I have been trying to wrap my head around why this is happening but am hoping someone can shed some light on this. I am trying to tag the following text:
ae0.475 X mod
ae0.842 X mod
ae0.842 X mod
ae0.775 X mod
using the following code:
import nltk
file = open("test", "r")
for line in file:
words = line.strip().split(' ')
words = [word.strip() for word in words if word != '']
tags = nltk.pos_tag(words)
pos = [tags[x][1] for x in range(len(tags))]
key = ' '.join(pos)
print words, " : ", key
and am getting the following result:
['ae0.475', 'X', 'mod'] : NN NNP NN
['ae0.842', 'X', 'mod'] : -NONE- NNP NN
['ae0.842', 'X', 'mod'] : -NONE- NNP NN
['ae0.775', 'X', 'mod'] : NN NNP NN
And I don't get it. Does anyone know what is the reason for this inconsistency? I am not very particular about the accuracy about the pos tagging because I am attempting to extract some templates but it seems to be using different tags at different instances for a word that looks "almost" the same.
As a solution, I replaced all numbers with 1 and solved the problem:
['ae1.111', 'X', 'mod'] : NN NNP NN
['ae1.111', 'X', 'mod'] : NN NNP NN
['ae1.111', 'X', 'mod'] : NN NNP NN
['ae1.111', 'X', 'mod'] : NN NNP NN
but am curious why it tagged the instance with different tags in my first case. Any suggestions?
The main problem with POS tagging is ambiguity. In English, many common words have multiple meanings and therefore multiple POS . The job of a POS tagger is to resolve this ambiguity accurately based on the context of use. For example, the word "shot" can be a noun or a verb.
POS-tagging algorithms fall into two distinctive groups: rule-based and stochastic. E. Brill's tagger, one of the first and most widely used English POS-taggers, employs rule-based algorithms.
At some point of time in early school, when we learned grammar, we came to know that words can be classified into various categories, like Noun , Verb, Adjective, etc. These categories help us to understand the roles played by a word in a sentence.

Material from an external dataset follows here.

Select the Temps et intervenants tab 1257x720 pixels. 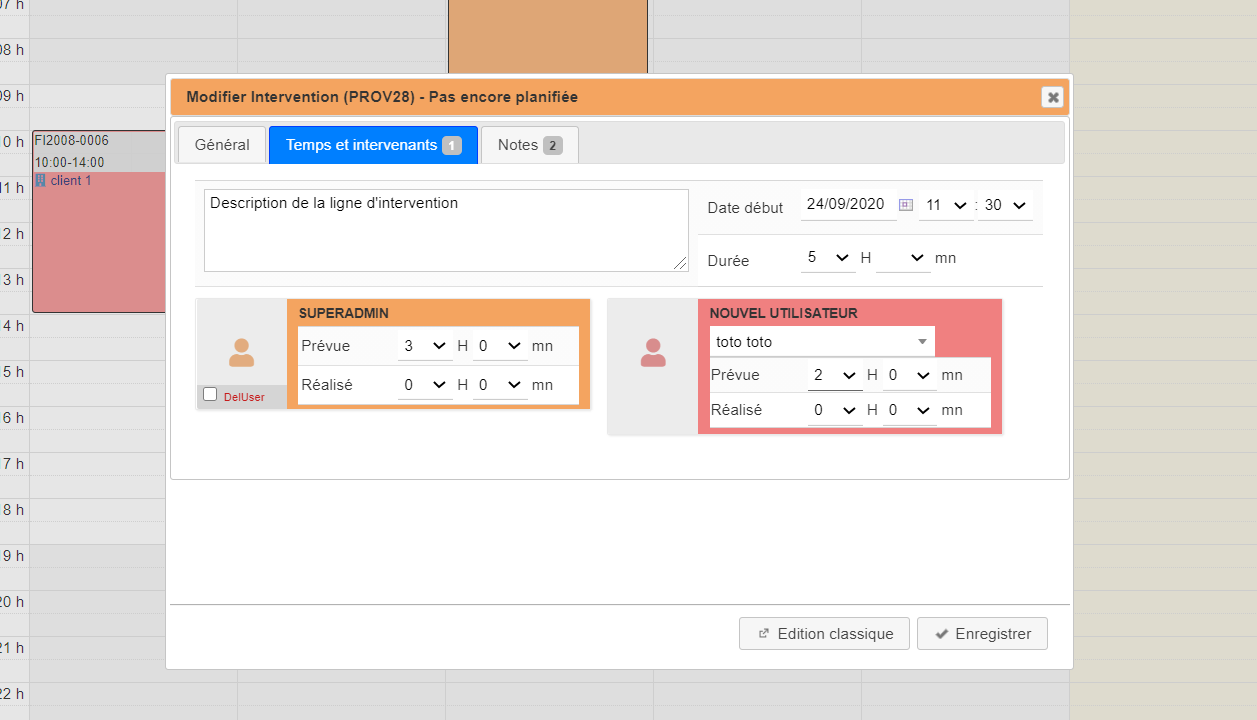(x=372, y=145)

POS tags make it possible for automatic text processing tools to take into account which part of speech each word is. This facilitates the use of linguistic criteria in addition to statistics.
My best effort to understand uncovered this from someone not using the whole Brown corpus:
Note that words that the tagger has not seen before, such as decried, receive a tag of None.
So, I guess something that looks like ae1.111
must appear in the corpus file, but nothing like ae0.842
. That's kind of weird, but that's the reasoning for giving the -NONE-
tag.
Edit: I got super-curious, downloaded the Brown corpus myself, and plain-text-searched inside it. The number 111
appears in it 34 times, and the number 842
only appears 4 times. 842
only appears either in the middle of dollar amounts or as the last 3 digits of a year, and 111
appears many times on its own as a page number. 775
also appears once as a page number.
So, I'm going to make a conjecture, that because of Benford's Law, you will end up matching numbers that start with 1s, 2s, and 3s much more often than numbers that start with 8s or 9s, since these are more often the page numbers of a random page that would be cited in a book. I'd be really interested in finding out if that's true (but not interested enough to do it myself, of course!).
It is "deterministic" in the sense that the same sentence is going to be tagged the same way using the same algorithm every time, but since your words aren't in nltk's data (in fact, aren't even real words in real sentences) it's going to use some algorithm to try to infer what the tags would be. That is going to mean that you can have different taggings when the words change (even if the change is a different number like you have) and that the taggings aren't going to make much sense anyway.
Which makes me wonder why you're trying to use NLP for non-natural language constructs.